Vagobond: I’m not going to ask you how many countries you’ve been to or which one is your favorite – instead, if aliens appeared and told you that you had to spend the rest of your life in just one place (let’s assume it has to be on Planet Earth) – where would you pick?
Dave Stamboulis: Put it this way, for most of my life, I always thought of places in the world to be a bit like stations on a train journey. Some stations merited getting off and staying in, some worth more time than others, but eventually, one would have to get back on the train and enjoy the ride. Well, Thailand changed that for me. This was the first place I ever said to myself, “I will die here,” meaning it as a place I felt based in and very at home. The other place in the world I have a very strong connection to is Nepal. I spent several years living there, teaching there, cycling and climbing there. I loved the people, the culture, the landscape. I went back for the first time in 12 years a few years ago, and actually had as much of an enjoyable time as the first time. The mix of friendly people along with the Himalayan landscape and culture is something I love.
Vagobond: What does the future hold for Dave Stamboulis?

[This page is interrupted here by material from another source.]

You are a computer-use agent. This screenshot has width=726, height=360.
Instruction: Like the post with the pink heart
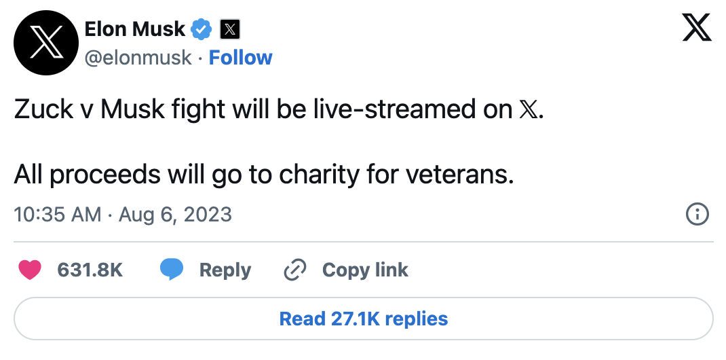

Dave Stamboulis: The future? Given continued decent health, I am sure I will do more of the same, getting out and seeing the world, and trying to keep an open and fresh mind. On the one hand, it is horrible to go back to places that were paradises 20 years ago and see them destroyed by tourism and development greed, yet on the other hand, travel exposes one on a daily basis to lots of wonderful human interest stories, far more hopeful than the garbage we tend to read and be spoon fed on a daily basis on the internet, newspaper, and television.